:: Task statement ::
Write out the entries below exactly as they stand. Skip every image.

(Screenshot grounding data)
══════════
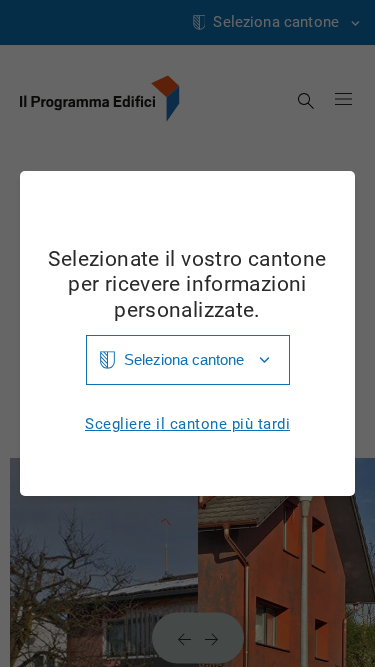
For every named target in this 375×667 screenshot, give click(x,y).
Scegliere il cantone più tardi (187, 424)
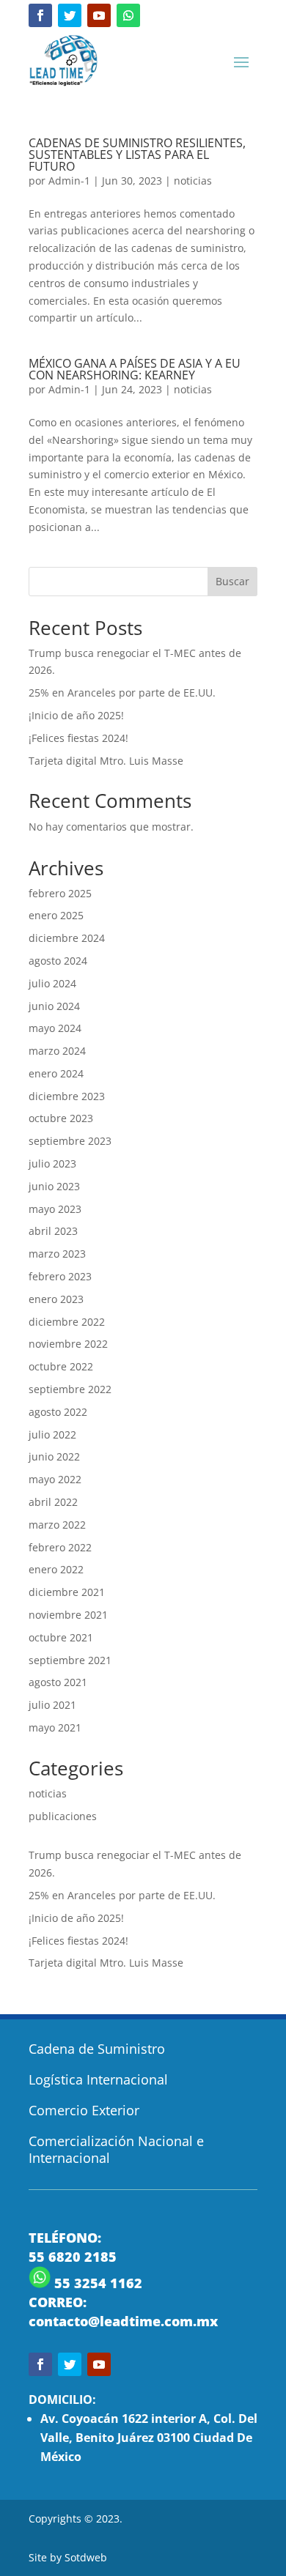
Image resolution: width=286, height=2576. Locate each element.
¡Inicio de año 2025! (76, 715)
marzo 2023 (57, 1254)
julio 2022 (52, 1434)
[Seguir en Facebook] (40, 15)
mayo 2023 (55, 1209)
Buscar (232, 581)
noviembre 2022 (68, 1344)
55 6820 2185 (73, 2256)
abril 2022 (53, 1502)
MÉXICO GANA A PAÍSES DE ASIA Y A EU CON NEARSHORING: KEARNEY (135, 369)
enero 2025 (56, 915)
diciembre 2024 (67, 938)
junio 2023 (54, 1186)
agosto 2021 (58, 1682)
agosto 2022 (58, 1412)
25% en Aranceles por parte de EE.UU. (122, 692)
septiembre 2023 (70, 1141)
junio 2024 (54, 1006)
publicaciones (63, 1816)
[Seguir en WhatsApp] (128, 15)
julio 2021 (52, 1705)
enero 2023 (56, 1299)
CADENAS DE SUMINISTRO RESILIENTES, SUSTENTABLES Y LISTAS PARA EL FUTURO (137, 154)
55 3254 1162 (96, 2283)
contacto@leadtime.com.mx (123, 2321)
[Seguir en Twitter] (69, 15)
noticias (193, 181)
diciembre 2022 (67, 1322)
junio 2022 (54, 1456)
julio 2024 (52, 983)
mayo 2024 (55, 1028)
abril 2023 (53, 1231)
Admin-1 (69, 181)
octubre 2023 (61, 1118)
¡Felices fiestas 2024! (78, 738)
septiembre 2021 (70, 1660)
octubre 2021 (61, 1637)
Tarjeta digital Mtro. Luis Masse (106, 761)
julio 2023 (52, 1163)
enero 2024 (56, 1073)
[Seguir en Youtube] (99, 15)
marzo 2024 (57, 1051)
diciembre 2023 (67, 1096)
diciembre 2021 (67, 1592)
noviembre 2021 (68, 1615)
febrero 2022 (60, 1547)
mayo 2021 (55, 1727)
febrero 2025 (60, 893)
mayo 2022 (55, 1479)
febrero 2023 (60, 1276)
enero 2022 (56, 1569)
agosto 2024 (58, 961)
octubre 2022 (61, 1366)
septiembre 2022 (70, 1389)
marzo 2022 (57, 1525)
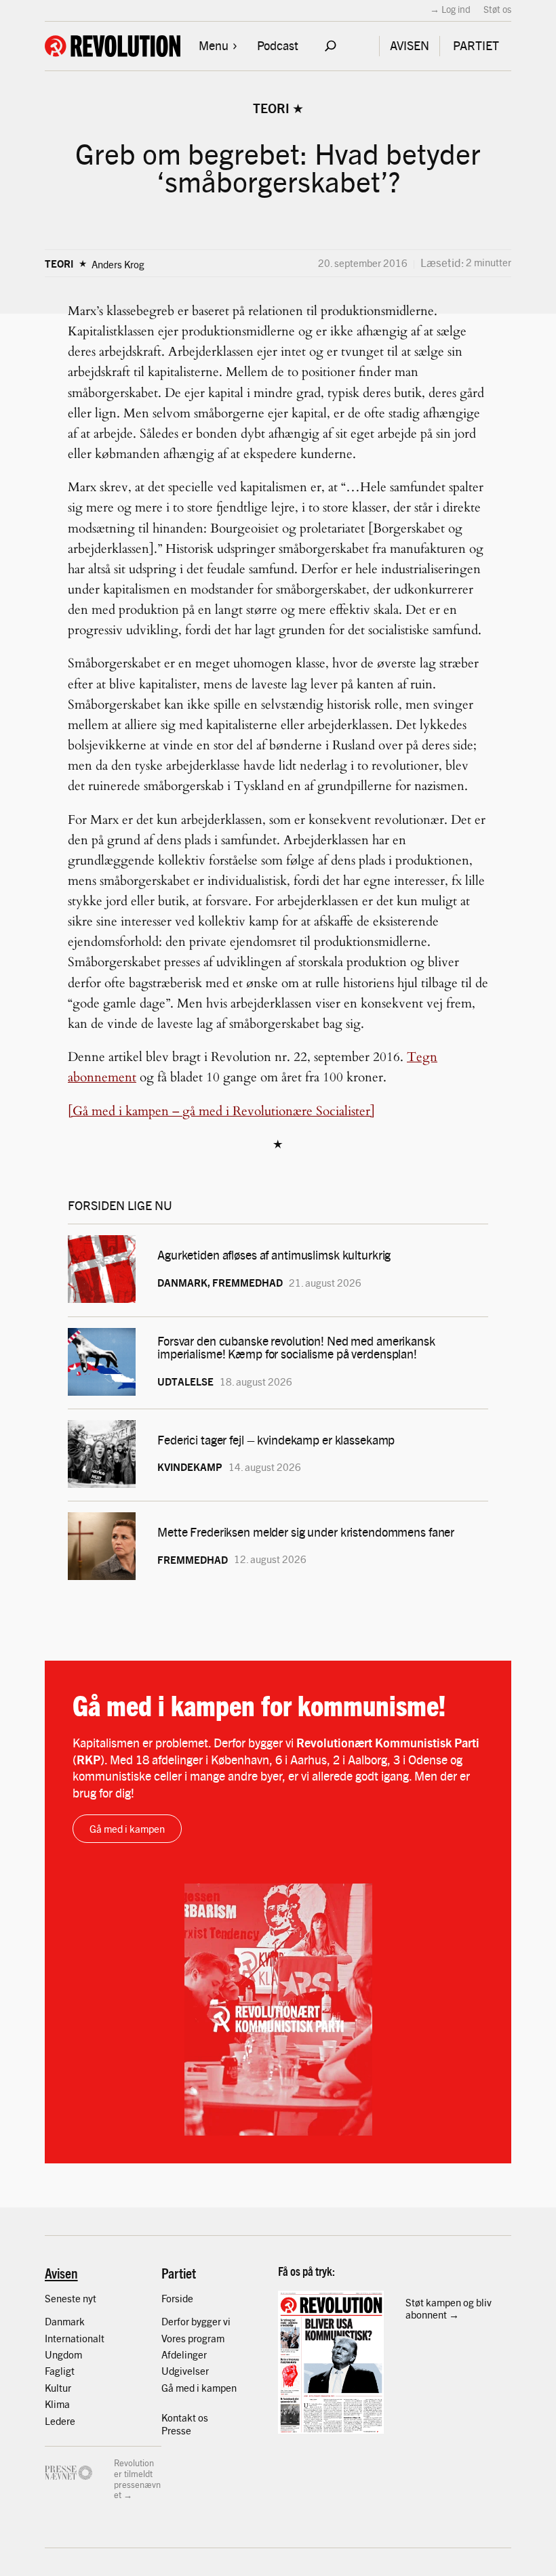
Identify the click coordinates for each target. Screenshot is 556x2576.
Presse (176, 2430)
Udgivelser (185, 2370)
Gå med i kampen (127, 1828)
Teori (271, 108)
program (206, 2337)
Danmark (65, 2320)
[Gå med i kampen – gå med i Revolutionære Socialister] (221, 1111)
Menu (214, 45)
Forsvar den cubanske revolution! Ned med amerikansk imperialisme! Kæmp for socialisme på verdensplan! (296, 1347)
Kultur (58, 2387)
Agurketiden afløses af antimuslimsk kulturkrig (275, 1254)
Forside (177, 2297)
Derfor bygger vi (196, 2320)
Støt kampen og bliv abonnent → (448, 2308)
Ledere (60, 2420)
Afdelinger (184, 2354)
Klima (57, 2403)
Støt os (497, 9)
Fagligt (60, 2370)
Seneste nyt (70, 2297)
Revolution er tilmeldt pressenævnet (137, 2478)
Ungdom (63, 2354)
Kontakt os (184, 2417)
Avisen (61, 2273)
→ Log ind (450, 9)
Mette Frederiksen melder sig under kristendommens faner (305, 1531)
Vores (174, 2337)
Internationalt (74, 2337)
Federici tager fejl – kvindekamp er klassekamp (276, 1439)
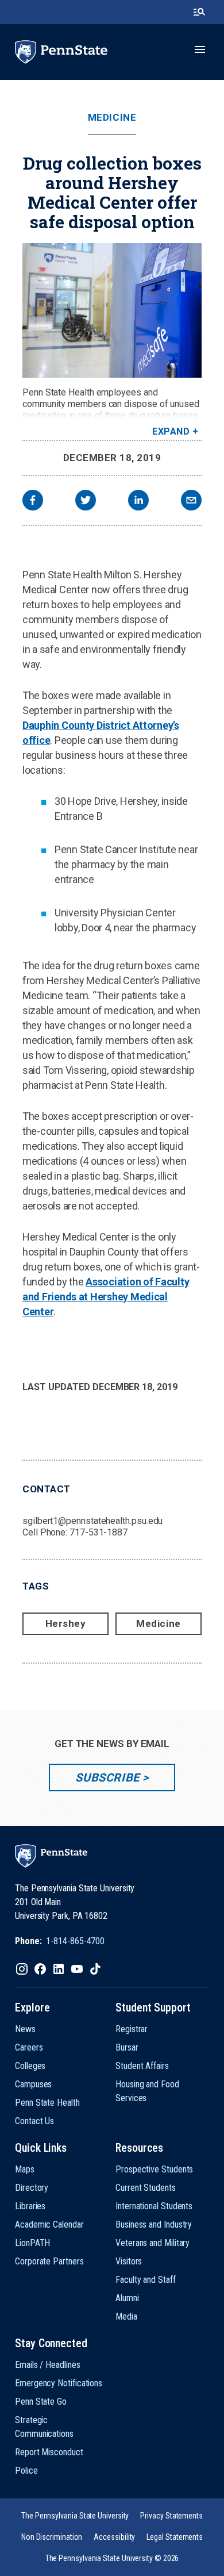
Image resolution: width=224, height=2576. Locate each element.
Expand (171, 431)
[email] (191, 501)
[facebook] (32, 501)
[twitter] (85, 501)
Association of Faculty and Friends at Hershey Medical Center (105, 1297)
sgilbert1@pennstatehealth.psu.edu (92, 1520)
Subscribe (107, 1777)
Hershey (65, 1623)
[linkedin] (138, 501)
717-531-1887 (98, 1532)
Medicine (112, 117)
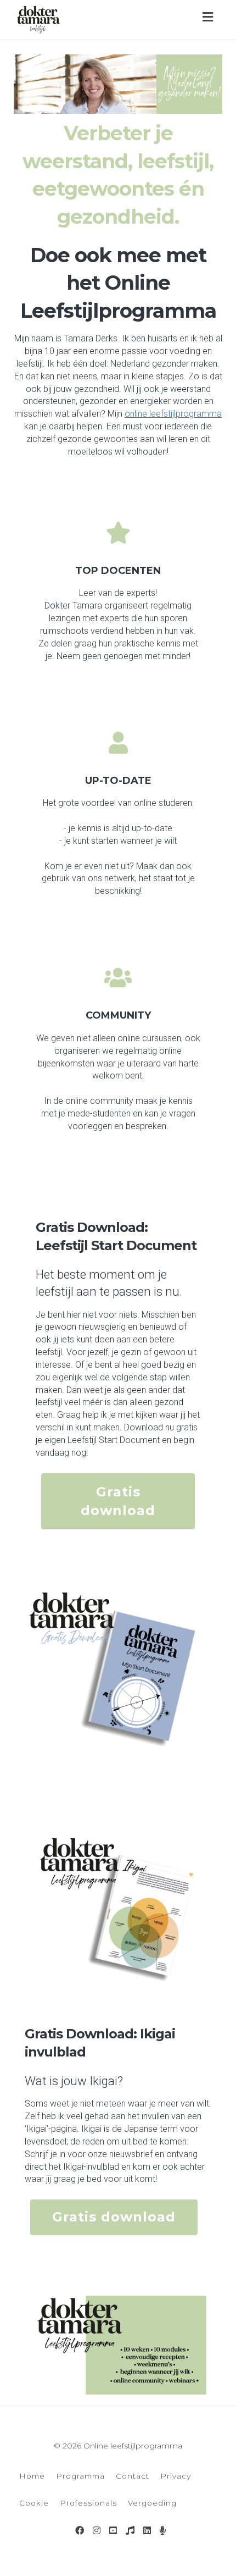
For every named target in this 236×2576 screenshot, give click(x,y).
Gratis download (118, 1501)
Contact (132, 2476)
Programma (80, 2476)
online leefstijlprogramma (173, 413)
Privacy (175, 2476)
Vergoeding (152, 2502)
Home (32, 2476)
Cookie (34, 2502)
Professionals (88, 2502)
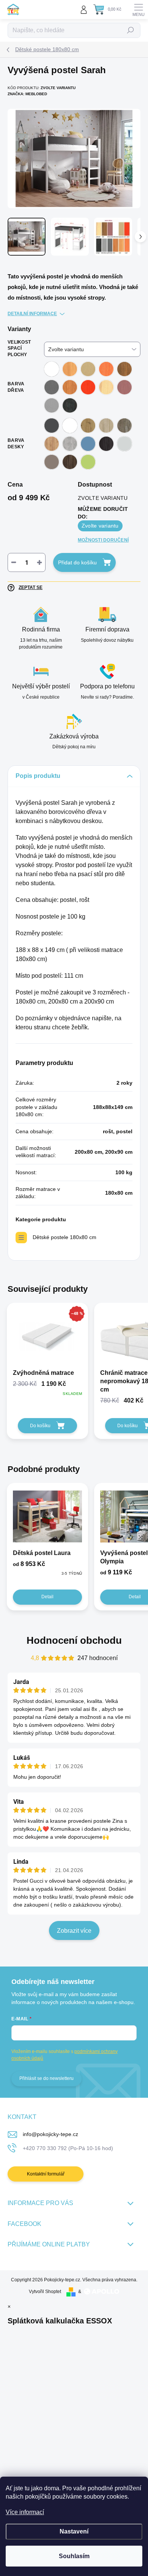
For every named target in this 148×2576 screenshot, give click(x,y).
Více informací (25, 2512)
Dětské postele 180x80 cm (64, 1237)
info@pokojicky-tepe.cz (50, 2134)
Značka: (27, 94)
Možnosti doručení (103, 540)
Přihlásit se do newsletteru (46, 2078)
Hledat (130, 30)
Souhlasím (74, 2556)
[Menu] (138, 9)
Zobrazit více (74, 1930)
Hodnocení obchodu (74, 1640)
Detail (47, 1596)
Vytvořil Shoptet (45, 2291)
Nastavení (74, 2531)
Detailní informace (32, 313)
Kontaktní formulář (46, 2174)
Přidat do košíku (77, 562)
══════════
:: Task output ::
For every named target in this 375×667 screenshot, give click(x,y).
Scegliere il cantone più tardi (187, 424)
Image resolution: width=286, height=2576. Locate each element.
¡Inicio de año 2025! (76, 715)
marzo 2023 (57, 1254)
julio 2022 (52, 1434)
[Seguir en Facebook] (40, 15)
mayo 2023 (55, 1209)
Buscar (232, 581)
noviembre 2022 (68, 1344)
55 6820 2185 (73, 2256)
abril 2022 (53, 1502)
MÉXICO GANA A PAÍSES DE ASIA Y A EU CON NEARSHORING: KEARNEY (135, 369)
enero 2025 (56, 915)
diciembre 2024 (67, 938)
junio 2023 (54, 1186)
agosto 2021 (58, 1682)
agosto 2022 (58, 1412)
25% en Aranceles por parte de EE.UU. (122, 692)
septiembre 2023 (70, 1141)
junio 2024 (54, 1006)
publicaciones (63, 1816)
[Seguir en WhatsApp] (128, 15)
julio 2021 (52, 1705)
enero 2023 (56, 1299)
CADENAS DE SUMINISTRO RESILIENTES, SUSTENTABLES Y LISTAS PARA EL FUTURO (137, 154)
55 3254 1162 (96, 2283)
contacto@leadtime.com.mx (123, 2321)
[Seguir en Twitter] (69, 15)
noticias (193, 181)
diciembre 2022 (67, 1322)
junio 2022 (54, 1456)
julio 2024 (52, 983)
mayo 2024 (55, 1028)
abril 2023 (53, 1231)
Admin-1 (69, 181)
octubre 2023 (61, 1118)
¡Felices fiestas 2024! (78, 738)
septiembre 2021 (70, 1660)
octubre 2021 (61, 1637)
Tarjeta digital Mtro. Luis Masse (106, 761)
julio 2023 (52, 1163)
enero 2024 (56, 1073)
[Seguir en Youtube] (99, 15)
marzo 2024 (57, 1051)
diciembre 2023 (67, 1096)
diciembre 2021 (67, 1592)
noviembre 2021 (68, 1615)
febrero 2022 (60, 1547)
mayo 2021 (55, 1727)
febrero 2025 (60, 893)
mayo 2022 (55, 1479)
febrero 2023 (60, 1276)
enero 2022 (56, 1569)
agosto 2024 (58, 961)
octubre 2022 (61, 1366)
septiembre 2022 (70, 1389)
marzo 2022 (57, 1525)
Identify the click coordinates for each target. Screenshot is 556x2576.
Presse (176, 2430)
Udgivelser (185, 2370)
Gå med i kampen (127, 1828)
Teori (271, 108)
program (206, 2337)
Danmark (65, 2320)
[Gå med i kampen – gå med i Revolutionære Socialister] (221, 1111)
Menu (214, 45)
Forsvar den cubanske revolution! Ned med amerikansk imperialisme! Kæmp for socialisme på verdensplan! (296, 1347)
Kultur (58, 2387)
Agurketiden afløses af antimuslimsk kulturkrig (275, 1254)
Forside (177, 2297)
Derfor bygger vi (196, 2320)
Støt kampen og bliv abonnent → (448, 2308)
Ledere (60, 2420)
Afdelinger (184, 2354)
Klima (57, 2403)
Støt os (497, 9)
Fagligt (60, 2370)
Seneste nyt (70, 2297)
Revolution er tilmeldt pressenævnet (137, 2478)
Ungdom (63, 2354)
Kontakt os (184, 2417)
Avisen (61, 2273)
→ Log ind (450, 9)
Mette Frederiksen melder sig under kristendommens faner (305, 1531)
Vores (174, 2337)
Internationalt (74, 2337)
Federici tager fejl – kvindekamp er klassekamp (276, 1439)
Image resolution: width=224, height=2576. Locate each element.
Expand (171, 431)
[email] (191, 501)
[facebook] (32, 501)
[twitter] (85, 501)
Association of Faculty and Friends at Hershey Medical Center (105, 1297)
sgilbert1@pennstatehealth.psu.edu (92, 1520)
Subscribe (107, 1777)
Hershey (65, 1623)
[linkedin] (138, 501)
717-531-1887 (98, 1532)
Medicine (112, 117)
For every named target in this 236×2576 screenshot, give click(x,y).
Gratis download (118, 1501)
Contact (132, 2476)
Programma (80, 2476)
online leefstijlprogramma (173, 413)
Privacy (175, 2476)
Vergoeding (152, 2502)
Home (32, 2476)
Cookie (34, 2502)
Professionals (88, 2502)
For every named target in this 148×2576 screenshot, give click(x,y).
Více informací (25, 2512)
Dětské postele 180x80 cm (64, 1237)
info@pokojicky-tepe.cz (50, 2134)
Značka: (27, 94)
Možnosti doručení (103, 540)
Přihlásit se do newsletteru (46, 2078)
Hledat (130, 30)
Souhlasím (74, 2556)
[Menu] (138, 9)
Zobrazit více (74, 1930)
Hodnocení obchodu (74, 1640)
Detail (47, 1596)
Vytvořil Shoptet (45, 2291)
Nastavení (74, 2531)
Detailní informace (32, 313)
Kontaktní formulář (46, 2174)
Přidat do košíku (77, 562)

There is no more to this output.